Sediment, nutrients, toxic chemicals, pathogens and plastic debris … all this stuff comes out of the catchments – and it affects marine ecosystems at every level. Research is giving us an understanding of the range of processes at work. A few examples – corals and seagrasses are smothered by silt; nutrients cause algae to bloom and also smother reefs and seagrasses; turtles and whales can die after ingesting plastics; toxins accumulate in the blubber of whales and weaken their immunity to disease; dolphins can die from a parasite that’s carried by cats……

Pollutants come from many sources, but there’s a lot that we can do individually and as a community, to improve the water quality of our creeks and rivers – and the ocean.
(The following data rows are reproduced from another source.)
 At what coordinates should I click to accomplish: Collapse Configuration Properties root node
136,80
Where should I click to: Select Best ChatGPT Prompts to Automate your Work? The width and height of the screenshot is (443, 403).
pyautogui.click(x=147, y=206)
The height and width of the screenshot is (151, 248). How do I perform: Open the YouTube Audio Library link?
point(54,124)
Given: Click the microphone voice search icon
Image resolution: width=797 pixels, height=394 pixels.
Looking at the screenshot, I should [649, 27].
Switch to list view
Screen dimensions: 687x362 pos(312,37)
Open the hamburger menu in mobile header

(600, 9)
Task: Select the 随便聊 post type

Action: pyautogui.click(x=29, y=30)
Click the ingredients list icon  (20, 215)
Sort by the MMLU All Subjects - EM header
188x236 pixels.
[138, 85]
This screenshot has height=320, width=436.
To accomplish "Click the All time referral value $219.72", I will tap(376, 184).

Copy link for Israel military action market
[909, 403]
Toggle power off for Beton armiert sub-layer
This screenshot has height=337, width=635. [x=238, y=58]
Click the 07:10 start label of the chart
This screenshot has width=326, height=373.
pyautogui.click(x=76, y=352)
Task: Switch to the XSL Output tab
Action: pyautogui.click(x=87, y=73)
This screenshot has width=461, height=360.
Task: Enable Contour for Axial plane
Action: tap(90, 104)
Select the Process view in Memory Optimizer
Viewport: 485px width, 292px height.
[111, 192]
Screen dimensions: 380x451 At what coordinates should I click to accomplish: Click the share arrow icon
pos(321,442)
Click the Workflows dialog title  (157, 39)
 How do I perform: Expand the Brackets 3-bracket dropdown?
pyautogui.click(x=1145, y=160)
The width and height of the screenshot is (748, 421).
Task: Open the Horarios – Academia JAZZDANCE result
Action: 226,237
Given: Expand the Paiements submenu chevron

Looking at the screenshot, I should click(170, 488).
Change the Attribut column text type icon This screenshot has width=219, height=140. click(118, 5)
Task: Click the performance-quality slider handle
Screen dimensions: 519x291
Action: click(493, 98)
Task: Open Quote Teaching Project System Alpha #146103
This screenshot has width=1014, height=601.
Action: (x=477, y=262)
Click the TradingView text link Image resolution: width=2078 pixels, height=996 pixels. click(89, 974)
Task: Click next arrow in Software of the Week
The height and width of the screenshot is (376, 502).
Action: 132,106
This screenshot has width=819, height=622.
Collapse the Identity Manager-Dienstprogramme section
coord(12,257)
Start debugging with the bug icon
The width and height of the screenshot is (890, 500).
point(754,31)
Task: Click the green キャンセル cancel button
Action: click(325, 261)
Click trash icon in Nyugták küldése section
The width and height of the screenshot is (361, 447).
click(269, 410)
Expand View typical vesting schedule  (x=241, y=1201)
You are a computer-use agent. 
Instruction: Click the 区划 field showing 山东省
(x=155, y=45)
One of the most important actions with many benefits, is the restoration of natural vegetation on the river and creek banks (called riparian buffers). The ways a buffer can improve water quality and enhance biodiversity are:

  • The velocity of water is slowed, allowing pollutants attached to fine sediment to settle out.
  • Riparian buffers intercept and slow stormwater, so peak stormflows are moderated and more “spread out”.
  • Nutrients are taken up by creek bank vegetation.
  • Tree roots improve soil cohesion, and resist erosion.
  • Riparian habitats create corridors between isolated remnants of vegetation in cleared or developed areas and improve biodiversity on land and in the water.
  • Shading from trees limits weeds and reduces temperature in creeks.

Here in Bangalow, Byron Creek has pretty much the same history – and pressures – as other creeks and rivers in the wider Richmond catchment. From Hayters Hill, the creek winds its way through town, flows into Wilsons Creek, then to the Wilsons River (where on its journey to the ocean some of the water is pumped out to be treated as drinking water). Eventually it ends up in the Richmond River – and by this time, it has collected a very large load of sediment, fertilizer, pesticides, oils, pathogens and plastics, – all of this then flows into a unique and incredibly diverse ocean ecosystem.